Leitsatz (amtlich)

Selbst wenn die Revisionsfrist erst mit dem nächstfolgenden Werktag ablief, weil ihr Ende auf einem Sonntag oder gesetzlichen Feiertag fiel, endet jedenfalls die Revisionsbegründungsfrist regelmäßig mit Ablauf desjenigen Tages des zweiten Monats nach der Zustellung des Berufungsurteils, welcher nach seiner Zahl dem Zustellungstag entspricht. Nur falls das Ende der Revisionsbegründungsfrist auf einen Sonntag oder gesetzlichen Feiertag fällt, ist der nächstfolgende Werktag Fristende für die Revisionsbegründung. Erklärt der Revisionskläger in der Revisionsbegründung,

 

Normenkette

SGG § 64 Abs. 3 Fassung: 1953-09-03, § 164 Abs. 1 Fassung: 1953-09-03

 

Tenor

Die Revision des Klägers gegen das Urteil des Landessozialgerichts Nordrhein-Westfalen in Essen vom 7. März 1957 wird als unzulässig verworfen.

Außergerichtliche Kosten sind nicht zu erstatten.

 

Gründe

Gegen das Urteil des Landessozialgerichts Nordrhein-Westfalen in Essen vom 7. März 1957, das am 15. August 1957 zugestellt worden war, hat der Kläger mit Schriftsatz seines Prozeßbevollmächtigten vom 14. September 1957, beim Bundessozialgericht eingegangen am 16. September, Revision eingelegt. Die Einlegung dieses Rechtsmittels erfolgte fristgerecht, weil der 15. September 1957 auf einen Sonntag fiel und deswegen die Revisionsfrist selbst erst mit Ablauf des nächstfolgenden Werktags, das ist Montag, 16. September, endete (§ 164 in Verbindung mit § 64 Abs. 3 des Sozialgerichtsgesetzes - SGG -).
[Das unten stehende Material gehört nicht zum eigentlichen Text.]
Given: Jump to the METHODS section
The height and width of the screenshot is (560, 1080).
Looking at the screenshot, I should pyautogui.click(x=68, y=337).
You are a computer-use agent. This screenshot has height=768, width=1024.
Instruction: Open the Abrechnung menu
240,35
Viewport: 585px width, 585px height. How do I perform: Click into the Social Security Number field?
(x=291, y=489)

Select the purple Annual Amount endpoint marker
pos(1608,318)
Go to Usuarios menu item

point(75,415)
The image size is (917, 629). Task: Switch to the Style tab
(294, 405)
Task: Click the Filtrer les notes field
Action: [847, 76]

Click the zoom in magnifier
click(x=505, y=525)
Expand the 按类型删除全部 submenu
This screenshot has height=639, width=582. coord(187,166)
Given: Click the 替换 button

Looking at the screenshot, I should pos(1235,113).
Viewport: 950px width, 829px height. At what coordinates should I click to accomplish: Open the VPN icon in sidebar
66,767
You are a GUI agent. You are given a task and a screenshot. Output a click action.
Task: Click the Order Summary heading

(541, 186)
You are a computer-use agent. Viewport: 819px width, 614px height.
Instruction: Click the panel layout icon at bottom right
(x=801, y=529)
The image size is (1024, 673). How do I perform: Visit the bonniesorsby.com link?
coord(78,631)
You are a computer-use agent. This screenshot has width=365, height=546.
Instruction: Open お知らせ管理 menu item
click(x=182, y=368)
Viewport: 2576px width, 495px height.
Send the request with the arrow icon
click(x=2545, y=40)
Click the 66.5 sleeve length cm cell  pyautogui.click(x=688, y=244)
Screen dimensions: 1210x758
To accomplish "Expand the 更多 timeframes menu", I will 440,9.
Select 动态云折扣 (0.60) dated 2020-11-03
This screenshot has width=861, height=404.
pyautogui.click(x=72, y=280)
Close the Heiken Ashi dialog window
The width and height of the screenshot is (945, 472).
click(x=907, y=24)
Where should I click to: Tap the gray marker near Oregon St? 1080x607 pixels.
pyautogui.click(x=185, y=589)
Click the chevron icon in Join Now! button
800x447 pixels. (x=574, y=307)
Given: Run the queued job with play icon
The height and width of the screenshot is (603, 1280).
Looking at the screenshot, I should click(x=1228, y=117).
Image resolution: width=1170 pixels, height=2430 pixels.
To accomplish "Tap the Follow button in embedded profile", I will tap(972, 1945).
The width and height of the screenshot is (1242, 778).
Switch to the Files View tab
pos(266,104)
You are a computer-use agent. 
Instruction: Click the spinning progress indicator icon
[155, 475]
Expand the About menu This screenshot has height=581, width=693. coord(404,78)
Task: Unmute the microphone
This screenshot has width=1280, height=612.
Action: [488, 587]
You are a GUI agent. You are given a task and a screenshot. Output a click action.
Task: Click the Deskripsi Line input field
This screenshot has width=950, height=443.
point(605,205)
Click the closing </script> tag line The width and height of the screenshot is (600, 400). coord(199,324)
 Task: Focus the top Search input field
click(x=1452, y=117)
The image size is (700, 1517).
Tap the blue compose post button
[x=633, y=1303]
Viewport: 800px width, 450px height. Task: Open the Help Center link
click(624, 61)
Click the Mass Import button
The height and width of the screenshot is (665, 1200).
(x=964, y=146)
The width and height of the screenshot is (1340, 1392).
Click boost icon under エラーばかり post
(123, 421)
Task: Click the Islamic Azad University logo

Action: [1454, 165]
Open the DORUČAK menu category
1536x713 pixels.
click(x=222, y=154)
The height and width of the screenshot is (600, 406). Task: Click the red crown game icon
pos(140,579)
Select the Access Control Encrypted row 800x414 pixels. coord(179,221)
Die danach vom Prozeßbevollmächtigten mit Schriftsatz vom 14. Oktober 1957 eingesandte Revisionsbegründung ist am 16. Oktober an das Bundessozialgericht gelangt. Der Briefumschlag der Revisionsbegründungsschrift trägt einen Post(aufgabe)stempel "Düsseldorf 1 - 15.10.1957 - 23 -"; der Post(eingangs)stempel in Kassel lautet "Kassel FA - 16.10.1957 - 8 -". Die vom Gesetz für die Revisionsbegründung vorgesehene Frist von einem weiteren Monat nach Zustellung des Urteils war zu diesem Zeitpunkt bereits abgelaufen (§ 164 Abs. 1 Satz 1 SGG). Demzufolge hat der Kläger die Revisionsbegründungsfrist - um einen Tag - versäumt.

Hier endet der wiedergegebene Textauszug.